The goal of the Amino encoding protocol is to bring parity between application
logic objects and persistence objects.
Please see the [Amino
specification](https://github.com/tendermint/go-amino#amino-encoding-for-go) for
more details.
Notably, every object that satisfies an interface (eg. a particular kind of p2p message,
or a particular kind of pubkey) is registered with a global name, the hash of
which is included in the object's encoding as the so-called "prefix bytes".
We define the `func AminoEncode(obj interface{}) []byte` function to take an
arbitrary object and return the Amino encoded bytes.
## Byte Arrays
The encoding of a byte array is simply the raw-bytes prefixed with the length of
the array as a `UVarint` (what Protobuf calls a `Varint`).
For details on varints, see the [protobuf
spec](https://developers.google.com/protocol-buffers/docs/encoding#varints).
For example, the byte-array `[0xA, 0xB]` would be encoded as `0x020A0B`,
while a byte-array containing 300 entires beginning with `[0xA, 0xB, ...]` would
be encoded as `0xAC020A0B...` where `0xAC02` is the UVarint encoding of 300.
## Public Key Cryptography
Tendermint uses Amino to distinguish between different types of private keys,
public keys, and signatures. Additionally, for each public key, Tendermint
defines an Address function that can be used as a more compact identifier in
place of the public key. Here we list the concrete types, their names,
and prefix bytes for public keys and signatures, as well as the address schemes
for each PubKey. Note for brevity we don't
include details of the private keys beyond their type and name, as they can be
derrived the same way as the others using Amino.

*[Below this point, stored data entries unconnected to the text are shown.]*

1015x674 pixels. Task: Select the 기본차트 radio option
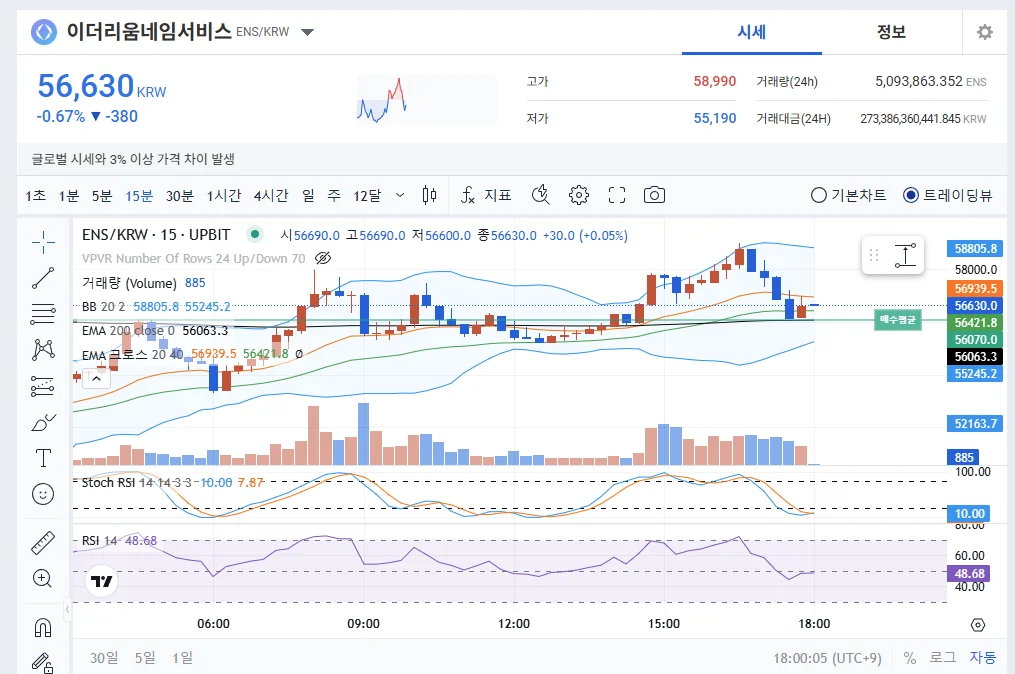tap(848, 195)
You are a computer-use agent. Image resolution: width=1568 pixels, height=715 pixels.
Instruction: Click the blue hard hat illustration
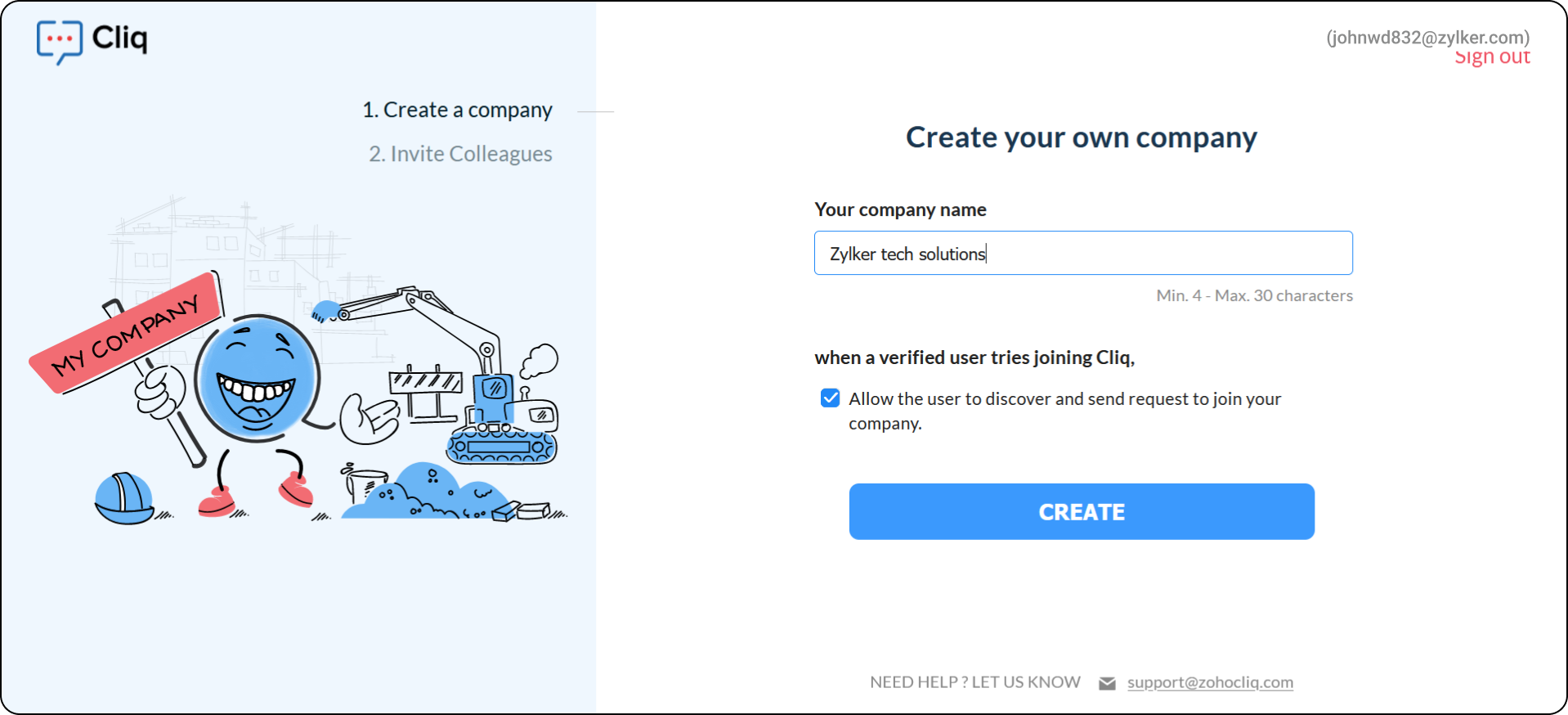click(124, 498)
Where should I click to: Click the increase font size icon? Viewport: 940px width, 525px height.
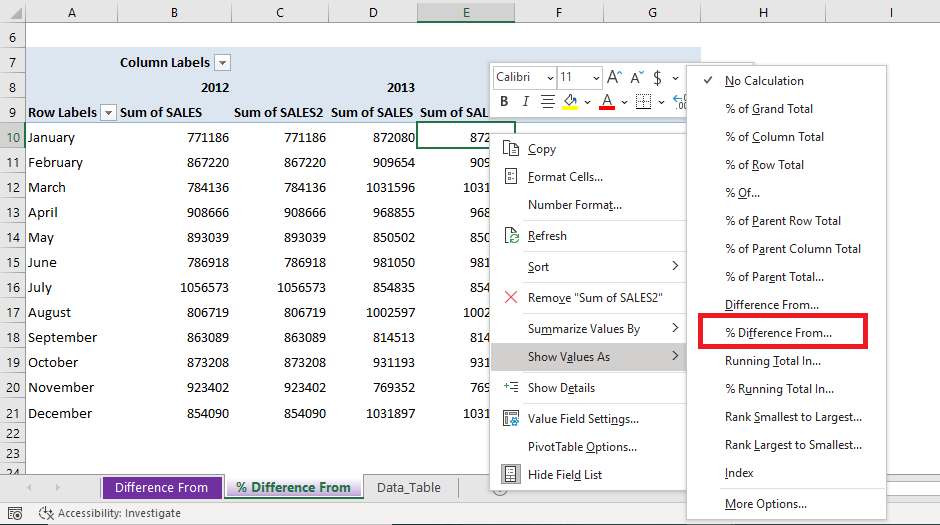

All registered objects are encoded by Amino using a 4-byte PrefixBytes that
uniquely identifies the object and includes information about its underlying
type. For details on how PrefixBytes are computed, see the [Amino
spec](https://github.com/tendermint/go-amino#computing-the-prefix-and-disambiguation-bytes).
In what follows, we provide the type names and prefix bytes directly.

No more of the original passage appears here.